- Required work
Having found the line that contains "Viewport: 804px width, 535px height.", please retype only it and every line after it up to the end of the entries, exactly as written.

- Exercise data
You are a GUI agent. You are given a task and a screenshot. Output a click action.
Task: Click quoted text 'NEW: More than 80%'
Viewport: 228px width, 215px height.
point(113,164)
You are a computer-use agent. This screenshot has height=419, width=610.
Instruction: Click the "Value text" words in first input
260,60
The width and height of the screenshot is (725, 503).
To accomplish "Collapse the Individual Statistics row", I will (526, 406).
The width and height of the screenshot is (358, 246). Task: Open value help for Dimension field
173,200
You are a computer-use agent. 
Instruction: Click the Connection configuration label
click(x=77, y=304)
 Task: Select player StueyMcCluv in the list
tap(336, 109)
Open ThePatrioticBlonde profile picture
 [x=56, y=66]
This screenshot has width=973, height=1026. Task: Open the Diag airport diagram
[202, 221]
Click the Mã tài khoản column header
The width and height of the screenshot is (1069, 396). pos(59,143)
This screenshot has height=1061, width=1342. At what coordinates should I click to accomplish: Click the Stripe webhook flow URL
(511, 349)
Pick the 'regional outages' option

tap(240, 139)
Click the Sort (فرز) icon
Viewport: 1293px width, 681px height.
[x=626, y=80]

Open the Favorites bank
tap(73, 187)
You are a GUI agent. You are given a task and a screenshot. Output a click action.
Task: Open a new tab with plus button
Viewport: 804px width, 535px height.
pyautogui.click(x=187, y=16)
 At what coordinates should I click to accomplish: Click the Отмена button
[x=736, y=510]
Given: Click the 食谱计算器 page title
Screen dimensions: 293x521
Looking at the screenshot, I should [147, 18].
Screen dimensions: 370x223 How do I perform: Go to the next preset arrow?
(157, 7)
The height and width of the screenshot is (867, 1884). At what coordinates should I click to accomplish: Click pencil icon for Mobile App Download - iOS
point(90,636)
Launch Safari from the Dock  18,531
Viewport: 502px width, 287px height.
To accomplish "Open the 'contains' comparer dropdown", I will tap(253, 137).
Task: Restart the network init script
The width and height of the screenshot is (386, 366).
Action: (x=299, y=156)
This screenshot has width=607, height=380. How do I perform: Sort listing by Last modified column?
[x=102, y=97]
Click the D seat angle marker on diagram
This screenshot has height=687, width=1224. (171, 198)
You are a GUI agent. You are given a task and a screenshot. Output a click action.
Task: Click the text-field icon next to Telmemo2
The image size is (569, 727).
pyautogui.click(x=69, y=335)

- Written answer
Viewport: 804px width, 535px height.
pyautogui.click(x=187, y=16)
 At what coordinates should I click to accomplish: Click the Отмена button
[x=736, y=510]
Given: Click the 食谱计算器 page title
Screen dimensions: 293x521
Looking at the screenshot, I should [147, 18].
Screen dimensions: 370x223 How do I perform: Go to the next preset arrow?
(157, 7)
The height and width of the screenshot is (867, 1884). At what coordinates should I click to accomplish: Click pencil icon for Mobile App Download - iOS
point(90,636)
Launch Safari from the Dock  18,531
Viewport: 502px width, 287px height.
To accomplish "Open the 'contains' comparer dropdown", I will tap(253, 137).
Task: Restart the network init script
The width and height of the screenshot is (386, 366).
Action: (x=299, y=156)
This screenshot has width=607, height=380. How do I perform: Sort listing by Last modified column?
[x=102, y=97]
Click the D seat angle marker on diagram
This screenshot has height=687, width=1224. (171, 198)
You are a GUI agent. You are given a task and a screenshot. Output a click action.
Task: Click the text-field icon next to Telmemo2
The image size is (569, 727).
pyautogui.click(x=69, y=335)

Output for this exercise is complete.